Spaces:

MeysamSh
/

ENSIMDataCollection

Sleeping

File size: 17,011 Bytes

import os
import gradio as gr
import hashlib
import pandas as pd
import zipfile
import tempfile
from datetime import datetime
from huggingface_hub import HfApi, hf_hub_download,CommitOperationDelete
from pathlib import Path
import librosa
import soundfile as sf
import tempfile
import numpy as np


label_codes = {
    "1":"Engine",
    "2":"Environmental",
    "3":"Mechanical"
}
label_decoder = {v: k for k, v in label_codes.items()}

# --- CONFIGURATION ---
DATASET_REPO_ID = "MeysamSh/ENSIMSoundDataCollection"
HF_TOKEN = os.environ.get("HF_TOKEN")
COUPON_SALT = os.environ.get("COUPON_SALT")

# Admin Credentials
ADMIN_USERNAME = "admin"
ADMIN_PASSWORD = "30c8663d3ca10ededd17ac1b55f3d533ab29cf1b8470b1729af09afda3f0a516" 

AUTHORIZED_USERS = [
    "5e884898da28047151d0e56f8dc6292773603d0d6aabbdd62a11ef721d1542d8", 
    "test"
]

api = HfApi()

# --- LOGIC FUNCTIONS ---

def generate_coupon(filename):
    """Creates a unique string for the student to save."""
    return hashlib.sha1(f"{filename}{COUPON_SALT}".encode()).hexdigest()[:10].upper()


def verify_user(email):
    if not email: return gr.update(visible=False), "⚠️ Enter email."
    clean_email = email.strip().lower()
    email_hash = hashlib.sha256(clean_email.encode()).hexdigest()
    if clean_email in AUTHORIZED_USERS or email_hash in AUTHORIZED_USERS:
        return gr.update(visible=True), f"✅ Access Granted: {clean_email}"
    return gr.update(visible=False), "🚫 Not authorized."

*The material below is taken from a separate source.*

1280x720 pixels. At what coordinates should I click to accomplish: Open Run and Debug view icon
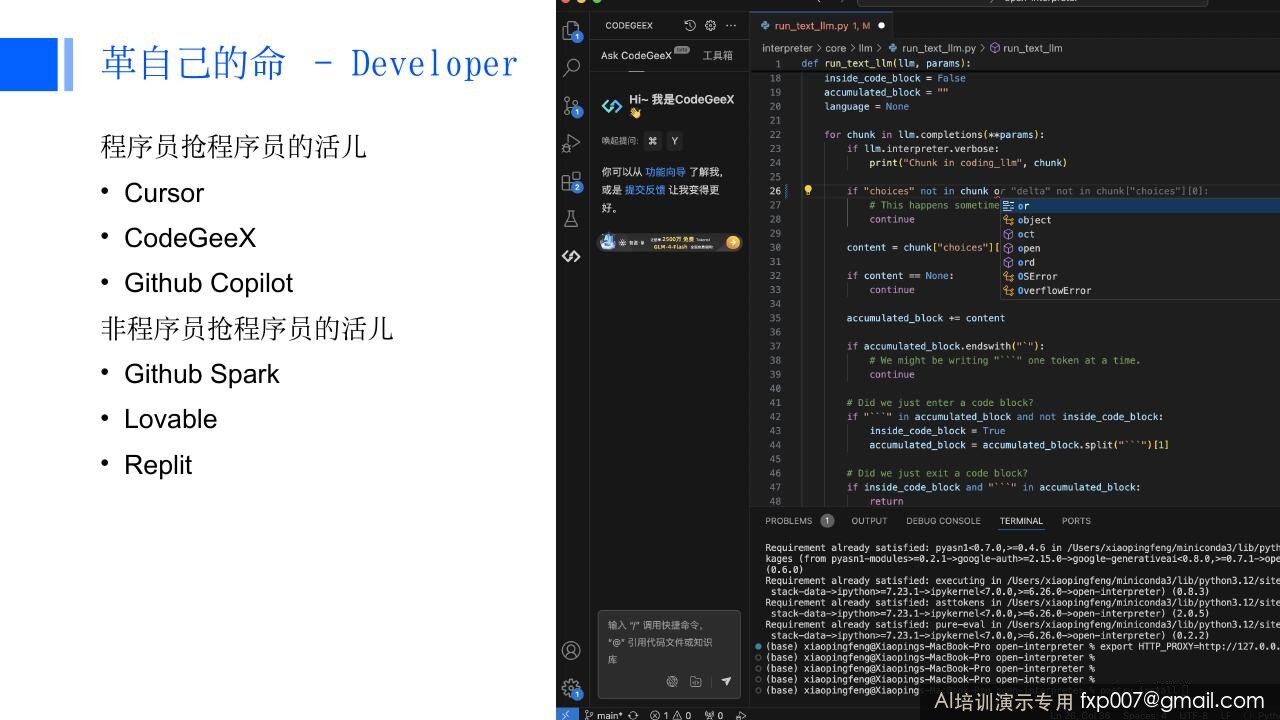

def upload_data(email, label, audio_path):
    # --- Energy Threshold Setting ---
    ENERGY_THRESHOLD = 0.02 # Adjust this: 0.01 is very sensitive, 0.05 is strict
    
    if audio_path is None:
        return "⚠️ Please record or upload a sound file.", None, gr.update(), ""
    if not label:
        return "⚠️ Please select a category label.", gr.update(), gr.update(), ""

    try:
        y, sr = librosa.load(audio_path, sr=None)
        duration = librosa.get_duration(y=y, sr=sr)
        
        if duration < 2.0:
            return f"⚠️ Sound too short ({duration:.1f}s).", gr.update(), gr.update(), ""

        raw_segments = []
        
        # --- SPLITTING LOGIC ---
        if duration < 5.0:
            raw_segments.append(y[:int(2 * sr)])
        elif duration >= 7.0:
            start_sample = int(3 * sr)
            remaining_audio = y[start_sample:]
            window_size = int(2 * sr)
            for i in range(0, len(remaining_audio) - window_size + 1, window_size):
                raw_segments.append(remaining_audio[i : i + window_size])
        else:
            raw_segments.append(y[:int(2 * sr)])

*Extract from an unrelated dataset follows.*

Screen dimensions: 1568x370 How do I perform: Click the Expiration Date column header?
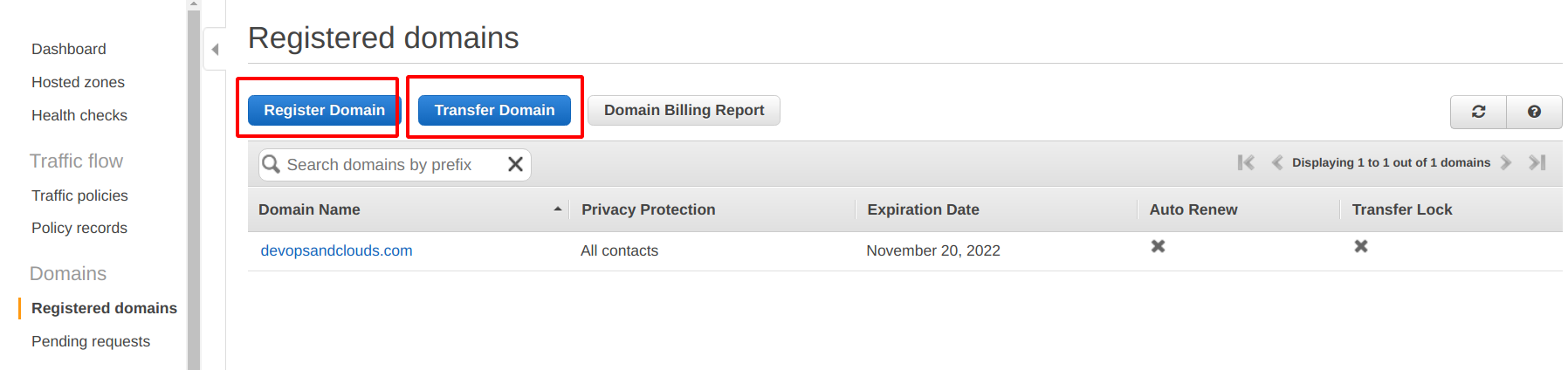tap(923, 209)
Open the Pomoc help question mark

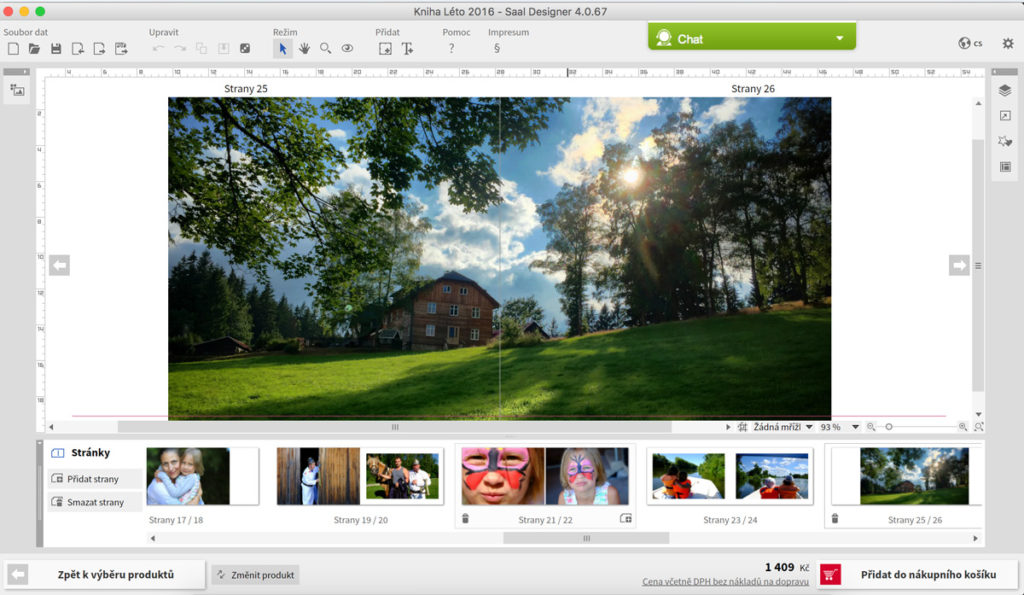click(x=451, y=48)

        # --- ENERGY CALCULATION & FILTERING ---
        valid_segments = []
        rejected_count = 0
        
        for seg in raw_segments:
            # Calculate RMS energy: sqrt(mean(x^2))
            rms = np.sqrt(np.mean(seg**2))
            
            if rms >= ENERGY_THRESHOLD:
                valid_segments.append(seg)
            else:
                rejected_count += 1

        if not valid_segments:
            return f"❌ Rejected: {rejected_count} segments were too quiet. Please record closer to the source.", None, gr.update(), ""

        # --- UPLOAD PROCESS ---
        clean_email = email.strip().lower()
        email_index = AUTHORIZED_USERS.index(clean_email) if clean_email in AUTHORIZED_USERS else "unknown"
        timestamp = datetime.now().strftime("%Y%m%d_%H%M%S")
        
        coupons = []
        for idx, seg in enumerate(valid_segments):
            with tempfile.NamedTemporaryFile(suffix=".wav", delete=False) as tmp_seg:
                sf.write(tmp_seg.name, seg, sr)
                seg_filename = f"{email_index}_{timestamp}_seg{idx}.wav"
                coupon = generate_coupon(seg_filename)
                coupons.append(coupon)
                
                api.upload_file(
                    path_or_fileobj=tmp_seg.name,
                    path_in_repo=f"data/{seg_filename}",
                    repo_id=DATASET_REPO_ID,
                    repo_type="dataset",
                    token=HF_TOKEN
                )
                
                meta_content = f"user_id,label,file_name,time,order\n{clean_email},{label},{seg_filename},{timestamp},{idx+1}"
                api.upload_file(
                    path_or_fileobj=meta_content.encode(),
                    path_in_repo=f"metadata/meta_{email_index}_{timestamp}_seg{idx}.csv",
                    repo_id=DATASET_REPO_ID,
                    repo_type="dataset",
                    token=HF_TOKEN
                )
            os.unlink(tmp_seg.name)

        status_msg = f"🎉 Success! {len(valid_segments)} samples accepted."
        if rejected_count > 0:
            status_msg += f" ({rejected_count} quiet segments discarded)."
            
        return status_msg, None, gr.update(value=None), ", ".join(coupons)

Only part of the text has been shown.